- Opening titles
- Directed by: Anthony Asquith
- Written by: Anthony Asquith
- Based on: Carnival by Compton Mackenzie
- Produced by: Harry Bruce Woolfe
- Starring: Ann Casson Carl Harbord Moore Marriott
- Cinematography: Jack Parker
- Music by: John Reynders
- Production company: British Instructional Films
- Distributed by: Wardour Films
- Release date: 10 December 1931;
- Running time: 64 minutes
- Country: United Kingdom
- Language: English

= Dance Pretty Lady =

1931 British film by Anthony Asquith

Dance Pretty Lady (also known as Carnival ) is a 1931 British drama film directed by Anthony Asquith and starring Ann Casson, Carl Harbord, Michael Hogan, Moore Marriott and Flora Robson. It was written by Asquith based on the 1912 novel Carnival by Compton Mackenzie, and was made as a quota quickie by British Instructional Films. It was remade as the 1946 film Carnival.

==Plot==
During the Edwardian era, a working-class ballet dancer begins a romance with a wealthy artist against a background of sharp disapproval.

==Cast==
- Ann Casson as Jenny Pearl
- Carl Harbord as Maurice Avery
- Michael Hogan as Castleton
- Moore Marriott as Mr Raeburn
- Flora Robson as Mrs Raeburn
- Leonard Brett as Alf
- Norman Claridge as Jack Danby
- Sunday Wilshin as Irene
- René Ray as Elsie
- Eva Llewellyn as Aunt Mabel
- Marie Rambert Dancers as dancers
- Wendy Toye as dancer

== Reception ==
Film Weekly wrote: "Anthony Asquith, while handling his camera as cleverly as usual, shows by his direction that he lacks the human, sympathetic touch, necessary for an emotional love story.

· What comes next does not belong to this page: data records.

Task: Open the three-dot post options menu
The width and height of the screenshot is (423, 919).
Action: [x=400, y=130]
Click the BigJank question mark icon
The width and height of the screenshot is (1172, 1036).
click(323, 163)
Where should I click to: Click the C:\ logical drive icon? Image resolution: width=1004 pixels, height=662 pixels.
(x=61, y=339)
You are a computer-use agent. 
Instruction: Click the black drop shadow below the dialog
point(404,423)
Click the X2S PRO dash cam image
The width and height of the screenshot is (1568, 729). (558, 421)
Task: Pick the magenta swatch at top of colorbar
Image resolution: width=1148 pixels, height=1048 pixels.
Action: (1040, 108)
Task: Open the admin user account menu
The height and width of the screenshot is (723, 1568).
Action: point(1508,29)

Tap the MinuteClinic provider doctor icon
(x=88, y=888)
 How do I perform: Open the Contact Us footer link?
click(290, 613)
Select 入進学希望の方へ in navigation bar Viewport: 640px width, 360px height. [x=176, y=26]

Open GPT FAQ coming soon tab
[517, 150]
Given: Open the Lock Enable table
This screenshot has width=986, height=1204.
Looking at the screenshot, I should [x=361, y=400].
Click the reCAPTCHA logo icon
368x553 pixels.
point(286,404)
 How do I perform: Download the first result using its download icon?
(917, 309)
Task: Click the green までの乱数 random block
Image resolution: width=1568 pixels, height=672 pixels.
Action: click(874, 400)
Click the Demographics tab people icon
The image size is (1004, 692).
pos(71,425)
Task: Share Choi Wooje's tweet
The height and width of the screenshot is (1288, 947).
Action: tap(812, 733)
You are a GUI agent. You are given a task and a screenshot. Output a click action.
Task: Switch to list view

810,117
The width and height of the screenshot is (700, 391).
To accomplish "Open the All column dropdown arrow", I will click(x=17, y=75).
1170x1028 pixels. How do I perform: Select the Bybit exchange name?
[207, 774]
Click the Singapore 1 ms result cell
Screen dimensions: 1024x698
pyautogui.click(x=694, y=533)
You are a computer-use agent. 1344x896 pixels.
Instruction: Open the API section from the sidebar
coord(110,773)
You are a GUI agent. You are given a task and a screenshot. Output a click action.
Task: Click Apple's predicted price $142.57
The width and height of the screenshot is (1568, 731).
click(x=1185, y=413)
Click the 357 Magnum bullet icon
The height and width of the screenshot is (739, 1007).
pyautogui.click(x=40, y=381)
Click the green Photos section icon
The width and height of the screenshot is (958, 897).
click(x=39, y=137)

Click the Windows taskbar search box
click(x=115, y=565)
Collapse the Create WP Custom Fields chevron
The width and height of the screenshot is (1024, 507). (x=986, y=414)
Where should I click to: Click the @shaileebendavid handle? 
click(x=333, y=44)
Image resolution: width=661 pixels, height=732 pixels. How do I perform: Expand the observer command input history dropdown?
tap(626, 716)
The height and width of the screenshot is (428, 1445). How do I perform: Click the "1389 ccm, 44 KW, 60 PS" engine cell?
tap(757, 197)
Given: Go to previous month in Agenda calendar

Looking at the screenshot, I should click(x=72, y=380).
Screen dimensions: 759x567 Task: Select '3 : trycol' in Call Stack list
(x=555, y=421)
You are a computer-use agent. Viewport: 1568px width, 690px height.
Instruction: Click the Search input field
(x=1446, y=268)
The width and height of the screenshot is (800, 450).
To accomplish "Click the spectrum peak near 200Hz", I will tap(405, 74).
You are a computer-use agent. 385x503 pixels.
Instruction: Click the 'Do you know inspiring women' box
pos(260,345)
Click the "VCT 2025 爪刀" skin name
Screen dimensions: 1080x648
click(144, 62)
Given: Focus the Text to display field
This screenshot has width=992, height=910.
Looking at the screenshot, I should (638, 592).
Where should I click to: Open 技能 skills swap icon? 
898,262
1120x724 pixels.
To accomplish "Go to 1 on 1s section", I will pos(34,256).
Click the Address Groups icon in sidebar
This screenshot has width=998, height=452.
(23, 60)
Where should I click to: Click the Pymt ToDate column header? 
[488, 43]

His players seem to be just puppets, in spite of fairly adequate performances by Ann Casson, Carl Harbord and others."'

The Daily Film Renter wrote: "Anthony Asquith's direction is delicate and unusually intelligent, and a real feeling for the variances of character and respect for artistic value and true emotion is apparent throughout. If he is to be criticised it is rather because he frequently holds up the development with an overabundance of detail, which may result in popular audiences finding it rather heavy and slow. All the same, it is a pleasure to greet a picture which eschews the usual cheap effects, and the sincerity of the acting is in the same class as the direction."